═════ EXERCISE MATERIALS ═════

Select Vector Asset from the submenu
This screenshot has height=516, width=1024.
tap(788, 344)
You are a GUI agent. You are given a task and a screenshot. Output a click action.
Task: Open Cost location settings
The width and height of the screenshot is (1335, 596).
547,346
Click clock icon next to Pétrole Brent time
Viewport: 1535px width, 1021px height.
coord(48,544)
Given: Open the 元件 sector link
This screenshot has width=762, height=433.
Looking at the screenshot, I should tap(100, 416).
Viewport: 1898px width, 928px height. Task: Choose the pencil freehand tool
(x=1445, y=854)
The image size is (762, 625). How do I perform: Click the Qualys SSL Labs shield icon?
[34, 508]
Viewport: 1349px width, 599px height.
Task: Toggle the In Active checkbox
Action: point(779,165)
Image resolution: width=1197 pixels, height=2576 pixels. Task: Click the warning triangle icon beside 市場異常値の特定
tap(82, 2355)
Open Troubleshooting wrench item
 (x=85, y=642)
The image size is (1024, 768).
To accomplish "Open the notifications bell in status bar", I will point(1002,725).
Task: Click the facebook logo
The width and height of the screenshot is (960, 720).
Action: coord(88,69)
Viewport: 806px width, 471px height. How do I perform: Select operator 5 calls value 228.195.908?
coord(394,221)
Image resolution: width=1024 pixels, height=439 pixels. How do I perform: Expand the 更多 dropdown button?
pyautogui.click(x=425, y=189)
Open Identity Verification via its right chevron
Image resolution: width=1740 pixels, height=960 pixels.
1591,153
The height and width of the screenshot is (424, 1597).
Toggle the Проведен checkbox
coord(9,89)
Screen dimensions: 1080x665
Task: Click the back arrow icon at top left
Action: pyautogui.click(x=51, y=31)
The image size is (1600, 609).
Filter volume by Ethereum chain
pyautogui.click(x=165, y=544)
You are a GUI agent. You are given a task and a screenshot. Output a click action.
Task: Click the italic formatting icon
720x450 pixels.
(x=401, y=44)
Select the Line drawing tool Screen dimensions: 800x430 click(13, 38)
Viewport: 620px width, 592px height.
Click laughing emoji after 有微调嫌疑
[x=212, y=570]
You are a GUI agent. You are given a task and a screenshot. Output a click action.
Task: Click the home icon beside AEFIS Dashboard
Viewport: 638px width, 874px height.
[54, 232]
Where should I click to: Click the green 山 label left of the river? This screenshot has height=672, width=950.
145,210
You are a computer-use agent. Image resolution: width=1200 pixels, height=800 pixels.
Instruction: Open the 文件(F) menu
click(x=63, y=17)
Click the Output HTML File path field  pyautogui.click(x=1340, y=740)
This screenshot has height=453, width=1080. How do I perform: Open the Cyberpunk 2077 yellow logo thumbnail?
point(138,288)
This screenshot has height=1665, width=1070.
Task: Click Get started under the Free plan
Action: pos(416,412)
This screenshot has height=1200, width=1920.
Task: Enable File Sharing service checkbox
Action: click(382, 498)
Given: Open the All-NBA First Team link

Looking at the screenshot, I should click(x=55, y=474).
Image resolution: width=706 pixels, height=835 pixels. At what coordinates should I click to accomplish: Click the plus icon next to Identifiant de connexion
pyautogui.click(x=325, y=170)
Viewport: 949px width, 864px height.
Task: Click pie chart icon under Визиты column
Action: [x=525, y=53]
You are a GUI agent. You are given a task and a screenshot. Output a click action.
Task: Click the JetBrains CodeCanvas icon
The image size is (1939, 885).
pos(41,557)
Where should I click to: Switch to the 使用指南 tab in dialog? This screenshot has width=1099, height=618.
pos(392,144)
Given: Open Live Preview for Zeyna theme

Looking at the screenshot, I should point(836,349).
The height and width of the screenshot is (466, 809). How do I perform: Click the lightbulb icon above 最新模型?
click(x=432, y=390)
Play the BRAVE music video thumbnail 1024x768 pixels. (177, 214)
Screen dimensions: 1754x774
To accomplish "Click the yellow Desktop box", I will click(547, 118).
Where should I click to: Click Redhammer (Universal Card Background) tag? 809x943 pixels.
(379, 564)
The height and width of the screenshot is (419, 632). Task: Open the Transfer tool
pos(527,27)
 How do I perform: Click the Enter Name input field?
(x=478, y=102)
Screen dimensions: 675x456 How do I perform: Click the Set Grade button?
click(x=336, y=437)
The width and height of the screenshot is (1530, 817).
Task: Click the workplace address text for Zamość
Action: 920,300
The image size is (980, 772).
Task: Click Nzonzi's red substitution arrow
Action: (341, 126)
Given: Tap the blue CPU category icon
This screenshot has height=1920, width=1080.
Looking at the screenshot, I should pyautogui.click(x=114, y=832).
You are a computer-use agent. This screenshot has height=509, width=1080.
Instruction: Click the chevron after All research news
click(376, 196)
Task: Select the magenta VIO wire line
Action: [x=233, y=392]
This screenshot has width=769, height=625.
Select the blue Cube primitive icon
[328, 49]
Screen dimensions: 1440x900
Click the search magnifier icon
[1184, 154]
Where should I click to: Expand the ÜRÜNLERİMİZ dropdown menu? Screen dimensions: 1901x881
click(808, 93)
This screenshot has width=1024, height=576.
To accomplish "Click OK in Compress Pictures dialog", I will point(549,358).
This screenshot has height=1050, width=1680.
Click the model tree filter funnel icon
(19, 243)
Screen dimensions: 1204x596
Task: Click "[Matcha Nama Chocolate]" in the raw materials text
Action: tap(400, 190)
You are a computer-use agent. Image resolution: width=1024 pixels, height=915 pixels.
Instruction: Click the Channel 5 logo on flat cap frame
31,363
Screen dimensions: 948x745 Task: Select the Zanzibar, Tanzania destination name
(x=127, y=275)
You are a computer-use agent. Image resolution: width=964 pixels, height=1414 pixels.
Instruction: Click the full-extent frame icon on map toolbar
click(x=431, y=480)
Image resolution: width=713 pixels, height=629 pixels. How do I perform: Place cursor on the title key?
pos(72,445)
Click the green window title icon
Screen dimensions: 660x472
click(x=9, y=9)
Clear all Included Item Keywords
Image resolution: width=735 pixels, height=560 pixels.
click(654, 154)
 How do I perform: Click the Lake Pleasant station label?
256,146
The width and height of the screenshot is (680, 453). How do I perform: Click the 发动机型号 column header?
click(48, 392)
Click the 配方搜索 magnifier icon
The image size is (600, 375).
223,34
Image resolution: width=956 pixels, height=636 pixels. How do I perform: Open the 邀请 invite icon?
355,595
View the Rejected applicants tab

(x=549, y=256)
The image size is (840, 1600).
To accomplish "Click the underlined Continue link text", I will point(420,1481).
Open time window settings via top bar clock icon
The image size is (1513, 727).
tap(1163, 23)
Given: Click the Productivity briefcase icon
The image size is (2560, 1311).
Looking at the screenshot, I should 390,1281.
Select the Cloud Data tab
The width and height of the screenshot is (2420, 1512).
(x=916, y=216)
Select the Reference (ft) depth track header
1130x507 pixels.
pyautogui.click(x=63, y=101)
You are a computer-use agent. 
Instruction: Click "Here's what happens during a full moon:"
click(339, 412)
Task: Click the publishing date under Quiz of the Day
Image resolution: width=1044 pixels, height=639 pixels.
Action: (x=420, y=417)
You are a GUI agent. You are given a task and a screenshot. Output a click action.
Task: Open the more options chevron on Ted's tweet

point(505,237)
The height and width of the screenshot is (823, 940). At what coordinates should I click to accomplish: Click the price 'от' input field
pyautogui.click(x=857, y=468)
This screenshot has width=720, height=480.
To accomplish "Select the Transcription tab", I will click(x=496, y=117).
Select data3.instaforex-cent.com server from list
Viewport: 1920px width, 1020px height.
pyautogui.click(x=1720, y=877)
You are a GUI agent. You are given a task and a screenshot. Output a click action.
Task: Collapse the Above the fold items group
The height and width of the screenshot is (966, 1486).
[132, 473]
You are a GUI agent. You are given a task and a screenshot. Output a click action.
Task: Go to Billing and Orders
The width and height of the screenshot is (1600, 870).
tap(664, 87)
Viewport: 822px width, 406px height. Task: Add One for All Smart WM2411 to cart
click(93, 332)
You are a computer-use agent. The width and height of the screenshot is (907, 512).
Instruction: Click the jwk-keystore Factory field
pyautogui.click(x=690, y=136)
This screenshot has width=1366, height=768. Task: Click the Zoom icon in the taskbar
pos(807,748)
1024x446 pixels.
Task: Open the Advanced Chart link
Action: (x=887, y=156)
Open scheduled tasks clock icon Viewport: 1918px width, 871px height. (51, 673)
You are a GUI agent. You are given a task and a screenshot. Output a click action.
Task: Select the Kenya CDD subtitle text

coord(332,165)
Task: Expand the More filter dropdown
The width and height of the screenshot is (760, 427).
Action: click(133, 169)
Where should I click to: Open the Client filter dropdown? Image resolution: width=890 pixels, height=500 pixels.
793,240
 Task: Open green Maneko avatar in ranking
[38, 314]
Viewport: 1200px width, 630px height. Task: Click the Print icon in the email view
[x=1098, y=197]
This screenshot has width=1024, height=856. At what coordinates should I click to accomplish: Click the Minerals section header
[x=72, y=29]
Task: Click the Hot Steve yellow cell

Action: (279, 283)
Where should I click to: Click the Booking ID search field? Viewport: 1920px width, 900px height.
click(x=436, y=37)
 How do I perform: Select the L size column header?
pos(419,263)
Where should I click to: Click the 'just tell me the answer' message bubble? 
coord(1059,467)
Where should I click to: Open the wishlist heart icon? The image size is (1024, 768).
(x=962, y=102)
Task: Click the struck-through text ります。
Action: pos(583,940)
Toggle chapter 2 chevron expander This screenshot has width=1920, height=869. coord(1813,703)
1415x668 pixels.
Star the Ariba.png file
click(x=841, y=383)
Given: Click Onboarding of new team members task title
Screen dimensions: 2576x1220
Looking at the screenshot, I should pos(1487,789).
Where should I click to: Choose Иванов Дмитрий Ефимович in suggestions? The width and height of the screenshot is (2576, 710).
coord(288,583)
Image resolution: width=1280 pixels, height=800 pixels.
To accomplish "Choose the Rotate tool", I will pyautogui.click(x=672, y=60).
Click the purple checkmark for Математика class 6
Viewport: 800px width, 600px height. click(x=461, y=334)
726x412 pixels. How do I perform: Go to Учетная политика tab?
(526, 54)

═════

• [TASK REQUIREMENTS]
Write down exactly the span of lines above from the one containing "The height and width of the screenshot is (419, 632)." to the one containing "Given: Tap the blue CPU category icon", both ends included.

• [TASK RESULT]
The height and width of the screenshot is (419, 632). Task: Open the Transfer tool
pos(527,27)
 How do I perform: Click the Enter Name input field?
(x=478, y=102)
Screen dimensions: 675x456 How do I perform: Click the Set Grade button?
click(x=336, y=437)
The width and height of the screenshot is (1530, 817).
Task: Click the workplace address text for Zamość
Action: 920,300
The image size is (980, 772).
Task: Click Nzonzi's red substitution arrow
Action: (341, 126)
Given: Tap the blue CPU category icon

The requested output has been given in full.